However, Pantheism goes further, and adds to atheism an embracing, positive and reverential feeling about our lives on planet Earth, our place in Nature and the wider Universe, and uses nature as our basis for dealing with stress, grief and bereavement. It's a form of spirituality that is totally compatible with science. Indeed, since science is our best way of exploring the Universe, respect for the scientific method and fascination with the discoveries of science are an integral part of World Pantheism.
I'm an atheist and I see no reason to "go further" than my lack of belief in claimed gods (or to redefine gods) in order to have an "embracing, positive and reverential feeling" about my place in the world, or about any other aspect of my life.
Why go beyond straight atheism?
Does atheism need sexing up? As such, atheism answers only a single question: is there a creator God, or not?
I disagree. To many, probably most of us, atheism is simply the lack of belief in any proposed deity. It is not an answer to an illogical theological question ("is there a creator God?"), or statement of faith, or a belief system, or even a world view in any significant sense.
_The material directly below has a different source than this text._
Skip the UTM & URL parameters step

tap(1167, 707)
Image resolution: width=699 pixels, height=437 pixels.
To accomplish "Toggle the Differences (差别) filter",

Yet after you've reached that initial "no God" answer, all the other important questions in life, all the options for mental and emotional wholeness and social and environmental harmony, remain open.
Important questions for which, again, donning a vague label based on redefining "God" is unnecessary to our efforts in trying to answer. Efforts, by the way, that should duly be credited to such long-established approaches as humanism, existentialism, psychology and many other specialised and different ways of dealing with these questions.